Pero no lo era, los constantes desvíos, algunos pocos encuentros con otras caravanas y los puntos de revisión de la armada Aztlana le golpeaban con la dura realidad.

Los automóviles de uso militar y las carretas adosadas a estos se movían moderadamente en dirección al suroeste, a aquel lugar al que Bernard Du Tellier no quería regresar aún.

 Marsella… 

Era ese ex-principado que representaba todo sus miedos, aquel pasado que quería enterrar en lo más profundo de su ser, a donde la corte de los milagros se había mudado. Su reina, como madre amante y responsable, les había dirigido hasta un  punto seguro aún dentro de Francia; Marsella que, bajo la protección aztlana, se levantaba fuerte y con cierta independencia se convertiría en la nueva capital de los verdaderos ciudadanos Franceses.

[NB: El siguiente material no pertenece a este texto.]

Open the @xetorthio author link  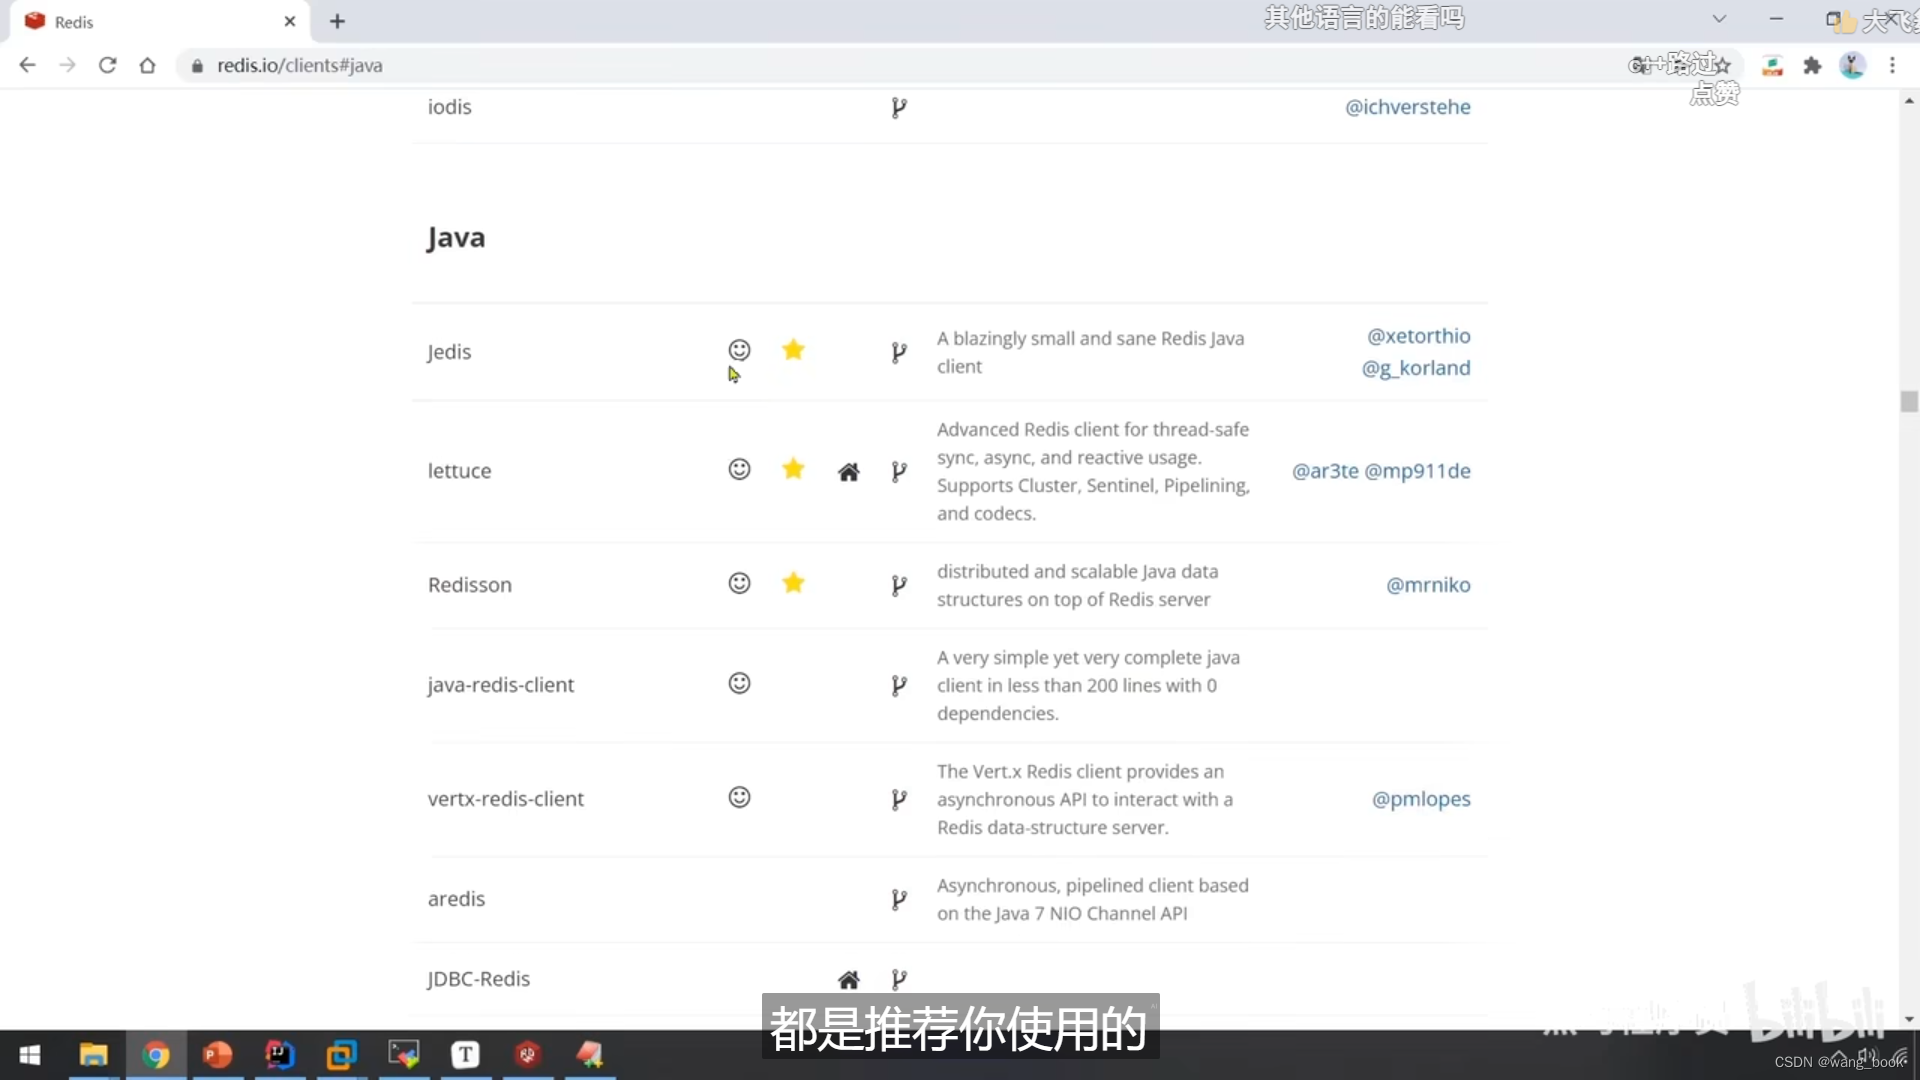point(1418,336)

Vichy, su rey cobarde y el nuevo régimen de virreinato Aztlán podían irse al carajo.

Pero en el fondo de aquel corazón joven de Bernard había algo que le pedía regresara por donde había venido. Era aquello el miedo a enfrentarse a su pasado; sonriente, como de costumbre disfrazando sus propios sentimientos repugnantes y cobardes, miró a Alice sentada frente a él con uno de los niños del orfanato recostado en sus piernas.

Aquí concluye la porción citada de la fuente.